🧪 Tutorial 57 — End-to-End Test Plan¶

Walk this checklist to validate both paths end-to-end: (1) the Databricks Better Together tutorial, and (2) the Hitchhiker's Guide notebooks.

Each step has explicit expected output so you can stop early if something diverges.

Third-party references — publicly sourced, good-faith comparison

This page references non-Microsoft products and services. That information is drawn from each vendor's publicly available documentation and is offered for honest, good-faith comparison only. This is a personal project written from a Microsoft Fabric and Azure perspective; it does not claim expertise in, or authority over, any third-party product, and nothing here is an official statement by, or endorsed by, those vendors. Capabilities, pricing, and features change often — always verify against the vendor's current official documentation.
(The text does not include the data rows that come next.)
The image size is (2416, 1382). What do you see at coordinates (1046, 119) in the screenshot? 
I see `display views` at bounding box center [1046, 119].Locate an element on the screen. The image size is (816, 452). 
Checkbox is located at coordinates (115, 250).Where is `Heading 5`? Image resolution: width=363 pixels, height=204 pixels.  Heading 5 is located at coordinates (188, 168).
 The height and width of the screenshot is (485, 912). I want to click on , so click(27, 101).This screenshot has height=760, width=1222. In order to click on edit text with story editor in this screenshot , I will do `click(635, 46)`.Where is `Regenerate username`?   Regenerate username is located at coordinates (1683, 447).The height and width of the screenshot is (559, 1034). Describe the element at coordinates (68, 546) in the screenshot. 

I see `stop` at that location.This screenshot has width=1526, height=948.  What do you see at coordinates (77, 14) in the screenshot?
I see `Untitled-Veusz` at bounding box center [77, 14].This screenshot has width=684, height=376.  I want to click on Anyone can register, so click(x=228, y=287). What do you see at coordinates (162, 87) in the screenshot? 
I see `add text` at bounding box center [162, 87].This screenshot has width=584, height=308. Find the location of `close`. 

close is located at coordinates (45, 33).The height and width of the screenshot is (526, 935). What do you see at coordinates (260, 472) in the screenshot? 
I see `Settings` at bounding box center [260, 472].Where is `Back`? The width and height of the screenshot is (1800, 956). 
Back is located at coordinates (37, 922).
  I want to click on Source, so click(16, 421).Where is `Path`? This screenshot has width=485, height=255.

Where a third-party offering is the stronger choice, we say so plainly.

Path 1 — Tutorial 57 happy path¶

Phase 0 — Sample data¶

Run python tutorials/57-databricks-better-together/scripts/generate_sample_data.py.
Expect: sample-data/57-better-together/retail/*.parquet (5 files) + sample-data/57-better-together/personas/{users,groups}.csv.
Expect: deterministic output — re-running produces byte-identical files (seed=57).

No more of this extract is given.